▶ **Requirement**: In the listing below, find the line holding "my etsy store. (1134, 861)" and the line holding "[Share on Messenger] (486, 994)". Write out those two lines and all lines between, exactly, and nothing more.

▶ **Extracted information**:
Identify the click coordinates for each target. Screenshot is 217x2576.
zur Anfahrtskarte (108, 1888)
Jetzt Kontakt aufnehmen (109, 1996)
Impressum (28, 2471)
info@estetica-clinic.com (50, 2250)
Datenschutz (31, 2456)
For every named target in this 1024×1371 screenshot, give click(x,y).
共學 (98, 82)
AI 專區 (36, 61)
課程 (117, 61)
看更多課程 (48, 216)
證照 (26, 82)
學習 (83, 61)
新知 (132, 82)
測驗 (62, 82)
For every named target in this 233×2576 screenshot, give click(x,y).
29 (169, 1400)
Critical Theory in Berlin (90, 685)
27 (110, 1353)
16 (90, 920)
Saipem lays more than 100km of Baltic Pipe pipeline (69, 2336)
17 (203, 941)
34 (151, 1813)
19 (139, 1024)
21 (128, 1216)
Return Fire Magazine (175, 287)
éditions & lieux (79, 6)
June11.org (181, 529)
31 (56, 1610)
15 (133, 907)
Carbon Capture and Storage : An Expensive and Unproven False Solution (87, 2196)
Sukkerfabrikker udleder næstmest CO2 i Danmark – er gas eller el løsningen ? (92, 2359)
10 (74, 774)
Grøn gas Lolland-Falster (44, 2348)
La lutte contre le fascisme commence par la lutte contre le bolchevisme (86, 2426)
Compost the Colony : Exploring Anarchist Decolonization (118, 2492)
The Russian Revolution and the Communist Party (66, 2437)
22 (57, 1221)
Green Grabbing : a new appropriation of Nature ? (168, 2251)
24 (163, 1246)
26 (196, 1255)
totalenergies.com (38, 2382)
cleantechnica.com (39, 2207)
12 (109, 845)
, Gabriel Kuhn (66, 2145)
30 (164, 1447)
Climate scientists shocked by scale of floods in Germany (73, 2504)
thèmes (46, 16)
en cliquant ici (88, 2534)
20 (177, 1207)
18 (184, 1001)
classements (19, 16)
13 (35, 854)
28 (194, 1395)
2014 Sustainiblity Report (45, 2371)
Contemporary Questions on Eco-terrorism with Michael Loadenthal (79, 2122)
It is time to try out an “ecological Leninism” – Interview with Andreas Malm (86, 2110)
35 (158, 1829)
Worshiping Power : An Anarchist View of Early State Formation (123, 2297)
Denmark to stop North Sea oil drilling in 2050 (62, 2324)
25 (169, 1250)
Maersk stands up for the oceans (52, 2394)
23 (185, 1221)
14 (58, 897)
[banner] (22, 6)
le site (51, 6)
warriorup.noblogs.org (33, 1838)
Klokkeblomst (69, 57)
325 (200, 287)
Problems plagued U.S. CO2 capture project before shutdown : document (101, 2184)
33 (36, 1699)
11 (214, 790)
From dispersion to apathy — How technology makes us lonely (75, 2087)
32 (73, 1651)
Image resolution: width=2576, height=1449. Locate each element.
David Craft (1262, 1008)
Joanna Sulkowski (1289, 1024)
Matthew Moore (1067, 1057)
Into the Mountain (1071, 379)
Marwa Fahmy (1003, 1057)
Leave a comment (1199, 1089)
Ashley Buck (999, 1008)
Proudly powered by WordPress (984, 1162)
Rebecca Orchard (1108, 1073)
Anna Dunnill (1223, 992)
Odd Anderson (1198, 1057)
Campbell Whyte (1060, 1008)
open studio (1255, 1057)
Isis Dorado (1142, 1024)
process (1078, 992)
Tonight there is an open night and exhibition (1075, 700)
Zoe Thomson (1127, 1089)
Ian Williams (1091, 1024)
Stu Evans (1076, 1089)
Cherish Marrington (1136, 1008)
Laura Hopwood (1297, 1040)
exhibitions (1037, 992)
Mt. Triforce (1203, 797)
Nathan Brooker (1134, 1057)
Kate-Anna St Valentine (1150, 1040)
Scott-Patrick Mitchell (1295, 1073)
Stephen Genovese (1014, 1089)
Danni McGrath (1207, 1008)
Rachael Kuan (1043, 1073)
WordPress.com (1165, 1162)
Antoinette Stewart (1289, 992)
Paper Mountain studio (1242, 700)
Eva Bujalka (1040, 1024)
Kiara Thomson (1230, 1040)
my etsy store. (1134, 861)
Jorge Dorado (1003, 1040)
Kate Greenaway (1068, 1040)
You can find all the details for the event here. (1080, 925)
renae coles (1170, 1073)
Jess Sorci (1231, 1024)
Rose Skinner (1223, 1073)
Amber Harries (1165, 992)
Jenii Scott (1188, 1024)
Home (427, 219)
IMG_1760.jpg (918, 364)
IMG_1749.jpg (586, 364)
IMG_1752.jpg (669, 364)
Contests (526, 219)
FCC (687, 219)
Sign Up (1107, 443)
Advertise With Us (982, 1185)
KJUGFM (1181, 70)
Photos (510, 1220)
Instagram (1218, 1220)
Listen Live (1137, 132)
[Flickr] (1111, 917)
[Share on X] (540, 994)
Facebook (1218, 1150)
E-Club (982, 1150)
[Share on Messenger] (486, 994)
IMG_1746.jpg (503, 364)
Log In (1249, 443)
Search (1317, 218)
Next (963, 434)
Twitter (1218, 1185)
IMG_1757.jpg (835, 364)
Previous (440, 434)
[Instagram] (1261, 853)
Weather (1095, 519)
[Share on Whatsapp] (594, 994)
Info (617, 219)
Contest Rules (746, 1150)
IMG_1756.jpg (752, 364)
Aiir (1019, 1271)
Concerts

▶ **Completed task**:
my etsy store. (1134, 861)
Jorge Dorado (1003, 1040)
Kate Greenaway (1068, 1040)
You can find all the details for the event here. (1080, 925)
renae coles (1170, 1073)
Jess Sorci (1231, 1024)
Rose Skinner (1223, 1073)
Amber Harries (1165, 992)
Jenii Scott (1188, 1024)
Home (427, 219)
IMG_1760.jpg (918, 364)
IMG_1749.jpg (586, 364)
IMG_1752.jpg (669, 364)
Contests (526, 219)
FCC (687, 219)
Sign Up (1107, 443)
Advertise With Us (982, 1185)
KJUGFM (1181, 70)
Photos (510, 1220)
Instagram (1218, 1220)
Listen Live (1137, 132)
[Flickr] (1111, 917)
[Share on X] (540, 994)
Facebook (1218, 1150)
E-Club (982, 1150)
[Share on Messenger] (486, 994)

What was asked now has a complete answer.